Similar surgical interventions were carried out in another 14 patients suffering from aseptic necrosis of the femoral head, favourable results being attained in all cases. Only two cases exhibited postoperative complications as fistulas.

Example 6 A male patient, 43, an electrician affected by posttraumatic coxarthrosis in the form of an inveterate nonrepositioned supraposterior dislocation of the right femoral bone involving evulsion of the margin of the cotyloid cavity with degree II destruction and degree III pain syndrome was subjected to surgery for implantation of the endoappliance presented in Figs. 6, 7, 8, featuring the angle i equal to 130 degrees.

The femoral head was repositioned by the open technique, that is by cutting the joint capsule open. The postdistraction width of the articular interstice was within 5 and 8 mm.

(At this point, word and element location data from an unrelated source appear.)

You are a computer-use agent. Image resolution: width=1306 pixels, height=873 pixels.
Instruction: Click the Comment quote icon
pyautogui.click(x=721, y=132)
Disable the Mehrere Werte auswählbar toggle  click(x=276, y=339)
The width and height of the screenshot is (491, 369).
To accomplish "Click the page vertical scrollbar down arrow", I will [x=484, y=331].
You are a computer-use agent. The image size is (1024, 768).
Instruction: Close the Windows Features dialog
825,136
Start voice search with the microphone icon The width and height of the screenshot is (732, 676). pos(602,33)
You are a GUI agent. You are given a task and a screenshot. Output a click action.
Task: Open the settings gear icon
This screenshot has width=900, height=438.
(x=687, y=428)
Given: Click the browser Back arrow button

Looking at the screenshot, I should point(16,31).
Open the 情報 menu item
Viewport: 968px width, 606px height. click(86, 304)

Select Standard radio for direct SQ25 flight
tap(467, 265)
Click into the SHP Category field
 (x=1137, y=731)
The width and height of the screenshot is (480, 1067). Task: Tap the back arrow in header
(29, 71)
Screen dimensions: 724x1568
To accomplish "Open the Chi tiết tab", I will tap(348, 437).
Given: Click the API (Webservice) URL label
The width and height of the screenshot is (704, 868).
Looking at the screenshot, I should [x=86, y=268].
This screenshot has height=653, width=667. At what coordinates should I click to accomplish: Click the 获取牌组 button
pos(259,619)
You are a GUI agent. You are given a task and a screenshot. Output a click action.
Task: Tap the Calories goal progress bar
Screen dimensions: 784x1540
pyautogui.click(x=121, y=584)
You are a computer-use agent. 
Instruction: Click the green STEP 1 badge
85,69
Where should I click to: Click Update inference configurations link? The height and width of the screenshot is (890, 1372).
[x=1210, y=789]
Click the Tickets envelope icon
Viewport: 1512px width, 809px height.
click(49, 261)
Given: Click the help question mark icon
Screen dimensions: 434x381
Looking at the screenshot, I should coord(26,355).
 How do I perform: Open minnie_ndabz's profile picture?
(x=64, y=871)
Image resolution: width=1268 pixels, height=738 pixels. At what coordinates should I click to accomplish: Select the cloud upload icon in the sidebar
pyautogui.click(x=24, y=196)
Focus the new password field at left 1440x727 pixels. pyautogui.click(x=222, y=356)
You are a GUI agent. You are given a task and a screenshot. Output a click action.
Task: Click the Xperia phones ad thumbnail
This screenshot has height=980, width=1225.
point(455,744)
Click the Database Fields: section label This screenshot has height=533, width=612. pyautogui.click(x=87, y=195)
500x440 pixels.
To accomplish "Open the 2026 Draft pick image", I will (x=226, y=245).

In fifteen days after surgery the functional capabilities of the lower limb operated upon were quite adequate, viz., angle of active flexion, 90 degrees, angle of abduction, 27 degrees, angle of rotation, in the norm.

In twenty-one day after surgery the patient was permitted to walk with crutches without supporting on the lower limb operated upon while in three months after surgery complete loading of the lower limb was allowed.

The patient's self-servicing was restored, the pain syndrome disappeared.

One year after surgery the functional capabilities of the lower limb operated upon were found to be excellent. No painful syndrome whatever. The amount of the articular interstice remained within the limits of 5 or 6 mm. There was observed a positive aspect of structural reconstruction of the subchondral segment of the femoral head and neck. The margin-together foci of osteoporosis that had occupied the principal mass of the head, nearly disappeared, the contours of the femoral head and of the cotyloid cavity were defined clearly.

One year and another nine patients suffering from posttraumatic coxarthrosis, positive results being attained in all cases. Only two patients developed fistulas in the postoperative period.

Industrial Applicability The proposed endoappliance for hip joint restoration is applicable in orthopedics and traumatology for treatment of pathologies assosiated with the hip joint locomotordys-function. The present endoappliance can be applied to good advantage for treatment of degenerativedystrophic diseases of the hip joint (coxarthrosis) of and etiology, such as dysplasia, juvenile epiphysiolysis, cystose dystrophy, aseptic necrosis of the femoral head, Perthes' disease reumatoid or tuberculous affection of the hip joint, traumatic lesions and congenital hip joint dislocation in children and adults. Treatment of the aforelisted diseases proves to be most successful, when appling the proposed endoappliance for hip joint restoration, in the initial stages thereof.